Swann breaks Australia's stride
Posted in NatWest Series
Two runs came to an end yesterday in the north-east: the Great North Run (admittedly it started yesterday too) and England’s losing run in the NatWest Series.
Kenya’s Martin Lel, a three-time winner of the London Marathon, won over half that distance through Newcastle in 59 minutes, 32 seconds.
A few miles south, at the Riverside, England averted a string of seven one-day international defeats and with it an unwanted place in the record books.
Never before had an international side been whitewashed in a seven-match series. Thanks largely to off-spinner Graeme Swann’s first five-wicket haul in ODIs, no side has.
Swann, introduced midway through Australia’s burgeoning innings, immediately had their premier batsmen - Ricky Ponting and Michael Clarke - in trouble.
His fifth delivery deceived Ponting, locating the right-hander’s inside edge and ending a 79-run alliance.
Man-of-the-match Swann bamboozled man-of-the-series Cameron White and James Hopes. Mitchell Johnson managed one typically lusty blow but was caught next ball.
Brett Lee was Swann’s fifth victim, bowled without adding to Australia’s total, sparking a leap in the air from the bowler - no doubt mimicking Lee’s celebration at Lord's a fortnight ago.

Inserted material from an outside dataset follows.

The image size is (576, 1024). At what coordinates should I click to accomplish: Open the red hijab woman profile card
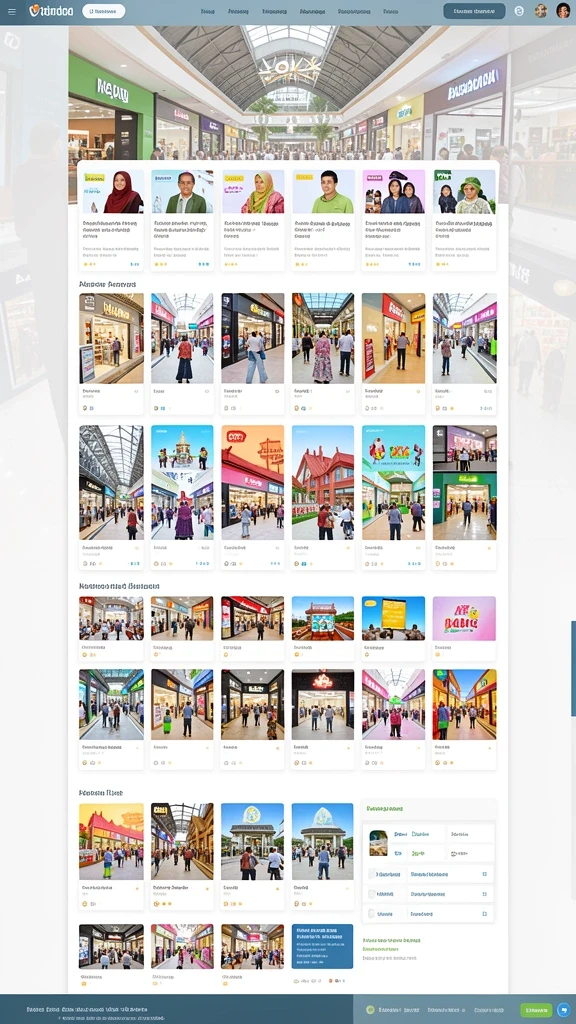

If Lee was riled, the paceman was denied the opportunity to bowl at Swann, who was next in when the hosts reached their target with four wickets and 10 overs to spare.
Swann’s one-day best 5-28 represented a welcome addition to the record books. However, it is not was not the defining moment of Swann’s, nor England’s, summer.
That came late on the afternoon of Sunday 23 August when Swann found the inside edge of Mike Hussey’s bat, Alastair Cook clasping the ball safely at short-leg. England had regained the Ashes.
Although the summer of 2009 will ultimately be remembered for the Test series against Australia, the NatWest Series that followed must not be forgotten.
Andrew Strauss’ side competed with their opponents at times but, in contrast to the Ashes, it was was Ricky Ponting’s men who won the crucial moments - to the tune of 6-1.
Lessons must be learned, quickly, with England’s ICC Champions Trophy campaign starting on Friday against Sri Lanka in Johannesburg. Australia have the luxury of an extra day to prepare to face West Indies at the same venue.
Both England and Australia, who cannot meet again until the competition’s knockout stages, travelled to South Africa today after a gruelling summer.
For England it began on May 6, a Wednesday start for the West Indies Test at Lord’s, 136 days prior to yesterday’s climax.
For those Australians who have been involved throughout - even Ponting was afforded a trip home after the Ashes - it began later that month.
An early exit from the ICC World Twenty20 in June earned the tourists an extra week of Ashes ‘preparation’ - in Leicester.
However, a whirlwind Test series quickly gathered momentum, climaxing at the Brit Oval on a memorable, sun-drenched day. Almost a month later, the Riverside was similarly lit up yesterday. On both occasions Swann shone.